After expungement, Sask. medicine man pleads guilty — again — to 12 counts of sexual assault

Liam O’Connor/Saskatoon StarPhoenix Cecil Wolfe enters Saskatoon provincial court on Oct. 26, 2022.

Bre McAdam

Saskatoon StarPhoenix

Warning: Story contains details of sexual assaults

For a decade, Cecil Wolfe touched the buttocks, breasts and genitals of 12 women during treatment sessions, claiming he was removing “bad medicine” from their bodies.

The “trusted and respected” Saskatchewan Cree medicine man and elder was highly recommended within his Indigenous community, often hired by the Saskatoon Tribal Council and White Buffalo Youth Lodge to perform ceremonies.

The women hoped Wolfe would help relieve their depression, stomach pain and cancer. Instead, they left feeling uncomfortable, confused and violated.

Many said they stayed silent about what happened because they feared spiritual punishment.

Sitting in the prisoner’s box of a Saskatoon King’s Bench courtroom on Wednesday, Wolfe, 63, admitted that he touched the women “partly for non-legitimate purposes.”

Instead of going to trial next week, he pleaded guilty to 12 counts of sexual assault against women he treated in Saskatoon, Loon Lake and Muskeg Lake Cree Nation between 2012 and 2021.

Justice John Morrall ordered a 24-hour publication ban on the plea hearing to allow the Crown time to inform the 12 victims about the plea.

Wolfe initially pleaded guilty in 2022 to all 12 counts of sexual assault. At the time, lawyers had jointly proposed a sentence of nine and a half years.

A Saskatoon provincial court judge expunged the guilty pleas a year later, saying Wolfe wasn’t properly informed of the consequences.

Although he’d pleaded guilty, Wolfe maintained during his sentencing hearing that the touches were for healing and not for a sexual purpose. He fired his lawyer soon after.

On Wednesday, Morrall conducted a thorough plea comprehension with Wolfe, partly through a Cree translator. He asked Wolfe if he was forced to plead guilty, if he’s pleading guilty “just to get it over with,” and if he understands the “nature and consequences” of the guilty pleas.

The following information comes from an agreed statement of facts entered in court.

During a doctoring session in April 2021, Wolfe touched a woman’s pubic area, told her that someone had put “bad medicine” on her, and asked her about her vaginal fluids.

The woman reported it to police.
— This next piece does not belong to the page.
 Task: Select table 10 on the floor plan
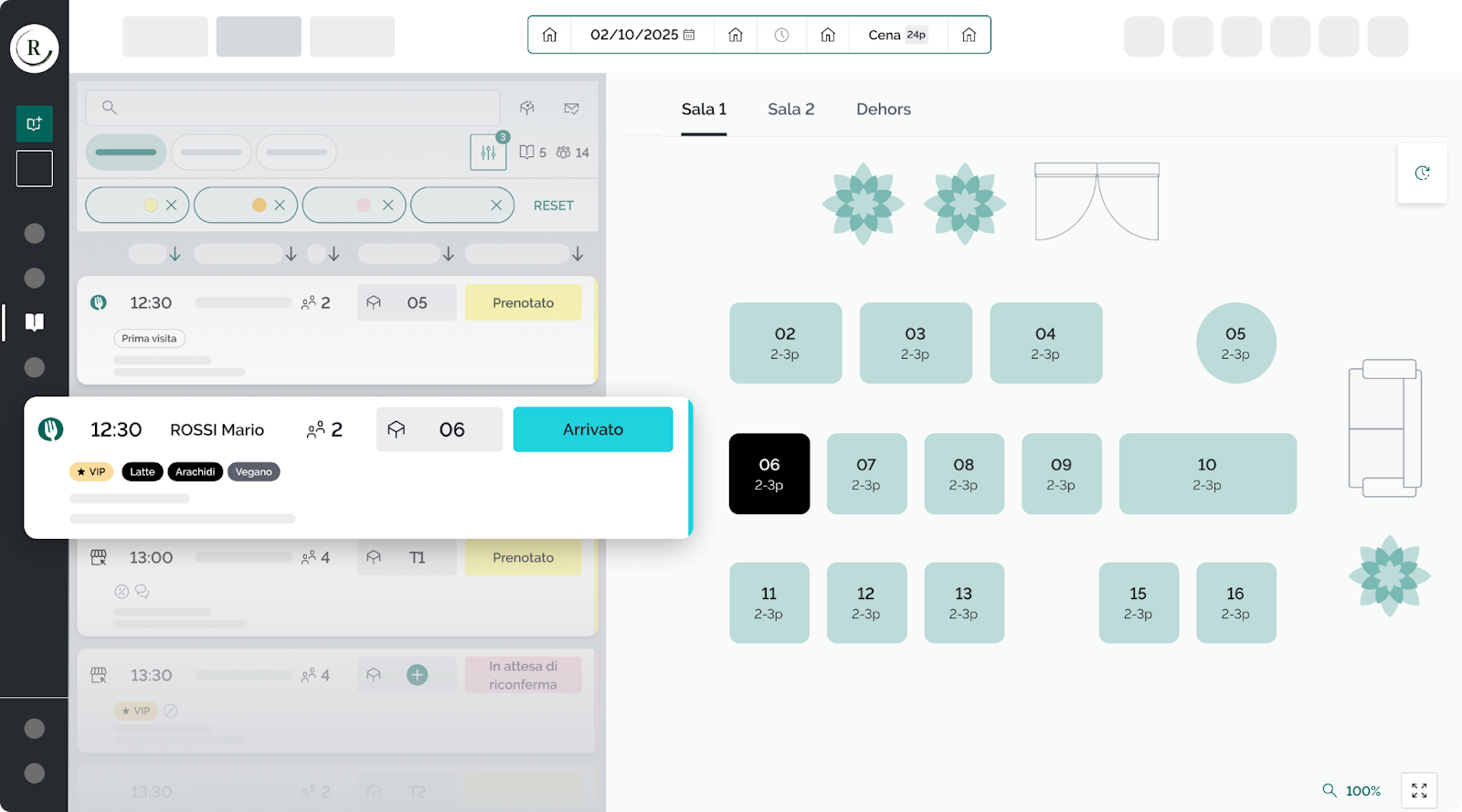click(1207, 473)
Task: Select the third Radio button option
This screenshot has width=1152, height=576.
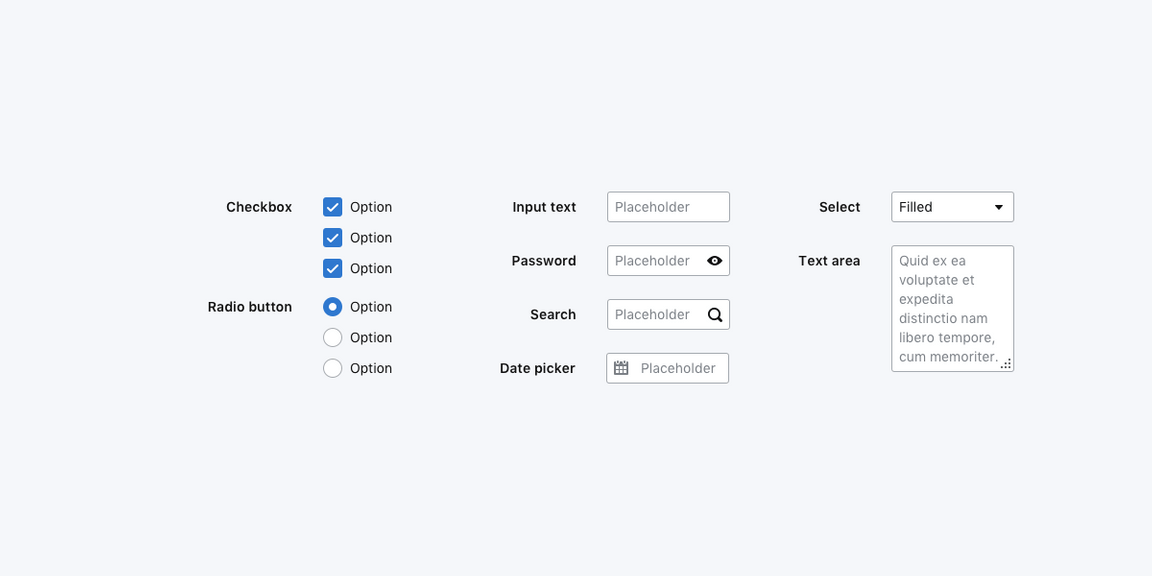Action: point(333,368)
Wolfe was charged, and 11 more women came forward after reading about it in the news.

The facts state that he asked them to wear skirts to their treatment sessions. He would then tell them to pull their skirts down; sometimes he put his hand inside their underwear, and in half of the cases, he inserted his fingers inside them.
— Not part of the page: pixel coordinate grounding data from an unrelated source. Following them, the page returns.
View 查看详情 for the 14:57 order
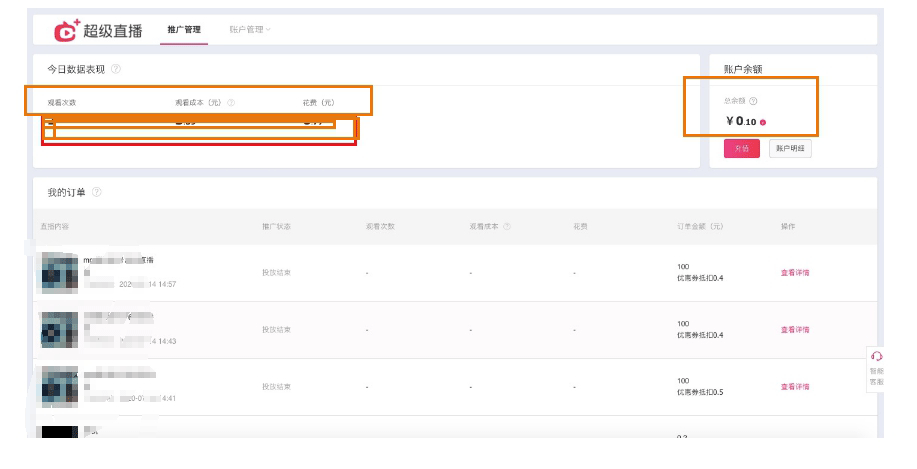Image resolution: width=917 pixels, height=469 pixels. pos(794,272)
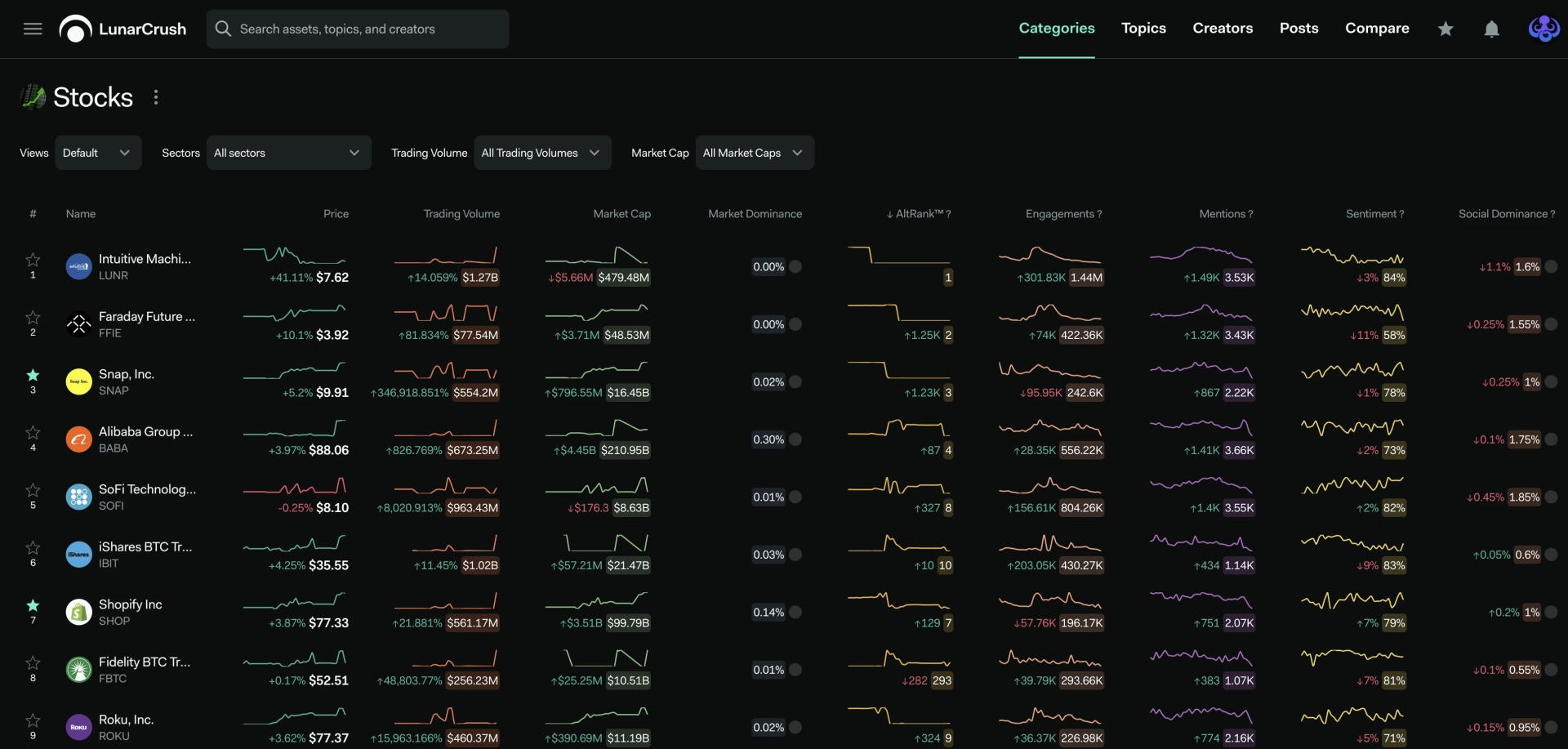
Task: Click the Alibaba Group orange logo
Action: point(78,439)
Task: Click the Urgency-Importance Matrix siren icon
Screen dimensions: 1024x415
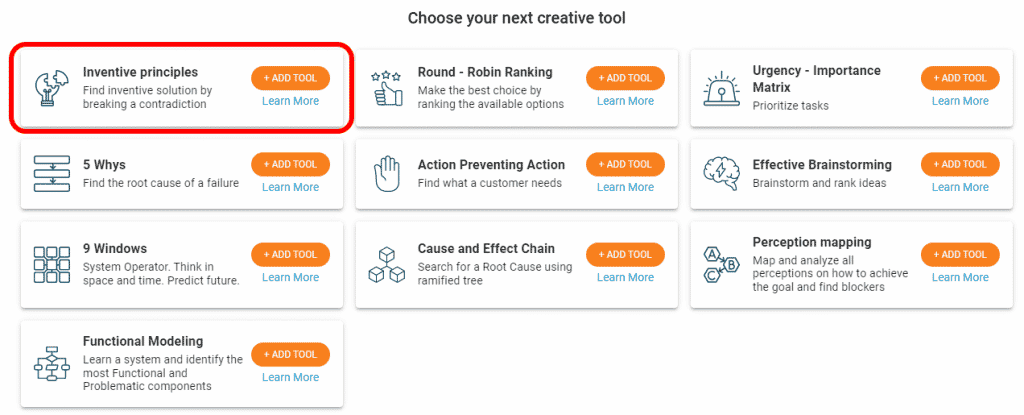Action: (x=721, y=88)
Wolfe produced “trinkets” that he said he extracted from the women, like cat claws, dog bones, snakeskin and, according to one woman, something that looked like mozzarella cheese.

In one case, Wolfe told a woman that someone had put something inside her when she was a child. He asked if she’d been sexually assaulted as a child; she said no.

He then told her she could have children after putting his fingers inside her vagina and “taking it out.”